*Instruction:* Output the data below exactly as it appears, everything from the line containing "The image size is (1080, 1397)." down to the line containing "(119, 130).", with both of those lines included.

[Records shown Boundary: Start]

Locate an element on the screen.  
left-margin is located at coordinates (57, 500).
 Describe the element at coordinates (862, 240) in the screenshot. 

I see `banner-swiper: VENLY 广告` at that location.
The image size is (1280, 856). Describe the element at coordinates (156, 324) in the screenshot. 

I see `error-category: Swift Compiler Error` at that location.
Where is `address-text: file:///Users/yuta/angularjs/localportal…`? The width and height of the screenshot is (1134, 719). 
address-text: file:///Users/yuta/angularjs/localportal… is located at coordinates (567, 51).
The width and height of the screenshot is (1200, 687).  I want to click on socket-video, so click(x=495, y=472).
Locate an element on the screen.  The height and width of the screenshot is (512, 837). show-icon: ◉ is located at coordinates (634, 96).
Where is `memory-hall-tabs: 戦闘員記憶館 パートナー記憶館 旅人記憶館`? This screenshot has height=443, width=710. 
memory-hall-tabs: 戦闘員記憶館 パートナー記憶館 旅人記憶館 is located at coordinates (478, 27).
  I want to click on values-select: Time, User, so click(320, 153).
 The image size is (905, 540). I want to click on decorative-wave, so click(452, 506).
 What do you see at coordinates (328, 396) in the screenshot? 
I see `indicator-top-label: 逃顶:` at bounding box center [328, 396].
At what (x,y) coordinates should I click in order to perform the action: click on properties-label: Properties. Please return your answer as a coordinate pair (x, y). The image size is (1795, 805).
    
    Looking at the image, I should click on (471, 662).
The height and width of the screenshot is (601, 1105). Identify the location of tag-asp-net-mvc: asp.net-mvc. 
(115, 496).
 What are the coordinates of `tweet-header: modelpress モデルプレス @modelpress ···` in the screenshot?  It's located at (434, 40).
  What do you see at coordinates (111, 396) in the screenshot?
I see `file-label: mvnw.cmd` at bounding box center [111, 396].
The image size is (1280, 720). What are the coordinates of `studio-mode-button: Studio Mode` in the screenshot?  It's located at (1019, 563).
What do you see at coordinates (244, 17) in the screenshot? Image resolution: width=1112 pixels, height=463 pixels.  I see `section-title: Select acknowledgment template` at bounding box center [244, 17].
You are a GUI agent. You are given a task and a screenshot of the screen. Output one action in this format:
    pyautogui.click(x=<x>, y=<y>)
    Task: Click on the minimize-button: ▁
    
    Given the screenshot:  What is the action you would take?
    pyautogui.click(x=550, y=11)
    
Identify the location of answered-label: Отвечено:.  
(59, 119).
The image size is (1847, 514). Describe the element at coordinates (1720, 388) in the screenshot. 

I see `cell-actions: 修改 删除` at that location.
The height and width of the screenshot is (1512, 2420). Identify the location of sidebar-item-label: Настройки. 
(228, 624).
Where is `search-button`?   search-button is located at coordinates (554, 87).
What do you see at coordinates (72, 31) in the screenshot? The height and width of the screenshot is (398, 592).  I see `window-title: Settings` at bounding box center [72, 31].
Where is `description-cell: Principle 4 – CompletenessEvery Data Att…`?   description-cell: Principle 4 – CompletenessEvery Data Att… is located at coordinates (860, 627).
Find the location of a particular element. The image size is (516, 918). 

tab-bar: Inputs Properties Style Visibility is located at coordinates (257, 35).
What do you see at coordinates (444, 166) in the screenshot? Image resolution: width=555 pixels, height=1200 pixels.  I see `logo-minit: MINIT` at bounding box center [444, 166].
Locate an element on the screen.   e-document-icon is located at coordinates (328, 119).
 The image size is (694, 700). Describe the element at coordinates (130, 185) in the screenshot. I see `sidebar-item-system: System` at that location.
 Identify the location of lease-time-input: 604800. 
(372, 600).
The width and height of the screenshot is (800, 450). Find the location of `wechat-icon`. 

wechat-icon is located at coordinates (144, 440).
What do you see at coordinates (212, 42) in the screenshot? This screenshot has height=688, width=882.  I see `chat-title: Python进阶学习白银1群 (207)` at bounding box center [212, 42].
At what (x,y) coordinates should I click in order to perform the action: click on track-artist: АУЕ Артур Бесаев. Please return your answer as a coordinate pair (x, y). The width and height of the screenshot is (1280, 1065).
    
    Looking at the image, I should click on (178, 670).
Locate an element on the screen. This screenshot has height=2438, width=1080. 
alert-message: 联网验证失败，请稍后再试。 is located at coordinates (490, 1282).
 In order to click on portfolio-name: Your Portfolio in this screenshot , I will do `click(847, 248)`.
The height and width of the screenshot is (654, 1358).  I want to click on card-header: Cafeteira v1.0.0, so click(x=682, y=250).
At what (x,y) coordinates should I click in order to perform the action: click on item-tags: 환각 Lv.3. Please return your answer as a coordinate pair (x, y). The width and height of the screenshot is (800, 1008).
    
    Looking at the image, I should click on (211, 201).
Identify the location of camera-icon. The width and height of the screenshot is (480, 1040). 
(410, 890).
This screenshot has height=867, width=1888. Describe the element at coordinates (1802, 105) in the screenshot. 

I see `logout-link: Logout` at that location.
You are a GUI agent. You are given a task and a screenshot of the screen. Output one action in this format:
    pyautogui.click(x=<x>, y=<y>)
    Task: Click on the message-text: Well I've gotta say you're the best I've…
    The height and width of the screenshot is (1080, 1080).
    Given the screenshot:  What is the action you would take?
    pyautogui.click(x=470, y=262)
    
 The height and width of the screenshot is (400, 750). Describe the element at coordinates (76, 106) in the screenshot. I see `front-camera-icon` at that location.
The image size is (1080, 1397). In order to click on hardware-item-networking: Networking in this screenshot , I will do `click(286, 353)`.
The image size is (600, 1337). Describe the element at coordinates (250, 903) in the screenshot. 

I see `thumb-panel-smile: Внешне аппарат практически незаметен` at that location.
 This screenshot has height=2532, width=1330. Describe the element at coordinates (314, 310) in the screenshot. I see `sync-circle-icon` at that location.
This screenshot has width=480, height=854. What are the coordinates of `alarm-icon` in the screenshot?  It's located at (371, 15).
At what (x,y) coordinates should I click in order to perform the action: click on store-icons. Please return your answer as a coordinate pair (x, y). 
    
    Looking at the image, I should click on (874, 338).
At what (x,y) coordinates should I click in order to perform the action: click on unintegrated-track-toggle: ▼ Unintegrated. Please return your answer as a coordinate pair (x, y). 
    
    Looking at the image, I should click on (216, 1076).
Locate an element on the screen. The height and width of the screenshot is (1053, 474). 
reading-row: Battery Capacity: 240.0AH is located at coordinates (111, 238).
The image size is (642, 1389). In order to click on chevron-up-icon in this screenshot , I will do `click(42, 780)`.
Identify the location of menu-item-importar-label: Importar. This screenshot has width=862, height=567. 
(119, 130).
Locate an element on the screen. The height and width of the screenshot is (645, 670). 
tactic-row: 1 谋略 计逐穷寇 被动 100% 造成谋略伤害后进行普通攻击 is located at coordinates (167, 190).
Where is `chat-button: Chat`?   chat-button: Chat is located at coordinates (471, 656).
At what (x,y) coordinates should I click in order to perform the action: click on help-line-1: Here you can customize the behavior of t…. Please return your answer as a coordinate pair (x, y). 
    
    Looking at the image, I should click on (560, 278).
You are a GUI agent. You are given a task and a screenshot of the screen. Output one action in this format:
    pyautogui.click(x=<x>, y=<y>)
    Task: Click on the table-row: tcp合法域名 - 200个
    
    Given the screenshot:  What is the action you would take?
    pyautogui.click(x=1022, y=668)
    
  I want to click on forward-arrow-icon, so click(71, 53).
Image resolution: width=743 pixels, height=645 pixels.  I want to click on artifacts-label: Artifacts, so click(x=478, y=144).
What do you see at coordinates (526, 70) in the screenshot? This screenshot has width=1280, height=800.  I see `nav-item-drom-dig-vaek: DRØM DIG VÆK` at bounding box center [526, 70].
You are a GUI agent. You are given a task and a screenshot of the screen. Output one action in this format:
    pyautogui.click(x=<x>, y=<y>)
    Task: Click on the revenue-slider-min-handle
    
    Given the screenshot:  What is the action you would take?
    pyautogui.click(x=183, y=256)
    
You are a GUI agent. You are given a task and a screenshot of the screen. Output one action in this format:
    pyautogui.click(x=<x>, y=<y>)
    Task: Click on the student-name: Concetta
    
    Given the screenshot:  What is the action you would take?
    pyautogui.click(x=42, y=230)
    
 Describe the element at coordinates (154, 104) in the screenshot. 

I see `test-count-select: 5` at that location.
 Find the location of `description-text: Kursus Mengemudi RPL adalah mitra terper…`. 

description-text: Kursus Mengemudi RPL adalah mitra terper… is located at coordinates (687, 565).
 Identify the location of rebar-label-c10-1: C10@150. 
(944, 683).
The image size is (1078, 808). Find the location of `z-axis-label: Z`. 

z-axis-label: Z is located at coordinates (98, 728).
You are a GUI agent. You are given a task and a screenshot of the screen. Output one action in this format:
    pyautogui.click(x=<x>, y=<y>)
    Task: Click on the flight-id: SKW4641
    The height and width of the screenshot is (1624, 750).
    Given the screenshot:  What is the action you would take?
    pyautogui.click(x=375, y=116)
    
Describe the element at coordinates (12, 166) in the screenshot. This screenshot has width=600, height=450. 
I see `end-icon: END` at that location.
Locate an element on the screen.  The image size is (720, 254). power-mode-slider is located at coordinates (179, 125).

[Records shown Boundary: End]

*Response to this task:*
The image size is (1080, 1397). In order to click on hardware-item-networking: Networking in this screenshot , I will do `click(286, 353)`.
The image size is (600, 1337). Describe the element at coordinates (250, 903) in the screenshot. 

I see `thumb-panel-smile: Внешне аппарат практически незаметен` at that location.
 This screenshot has height=2532, width=1330. Describe the element at coordinates (314, 310) in the screenshot. I see `sync-circle-icon` at that location.
This screenshot has width=480, height=854. What are the coordinates of `alarm-icon` in the screenshot?  It's located at (371, 15).
At what (x,y) coordinates should I click in order to perform the action: click on store-icons. Please return your answer as a coordinate pair (x, y). 
    
    Looking at the image, I should click on (874, 338).
At what (x,y) coordinates should I click in order to perform the action: click on unintegrated-track-toggle: ▼ Unintegrated. Please return your answer as a coordinate pair (x, y). 
    
    Looking at the image, I should click on (216, 1076).
Locate an element on the screen. The height and width of the screenshot is (1053, 474). 
reading-row: Battery Capacity: 240.0AH is located at coordinates (111, 238).
The image size is (642, 1389). In order to click on chevron-up-icon in this screenshot , I will do `click(42, 780)`.
Identify the location of menu-item-importar-label: Importar. This screenshot has width=862, height=567. 
(119, 130).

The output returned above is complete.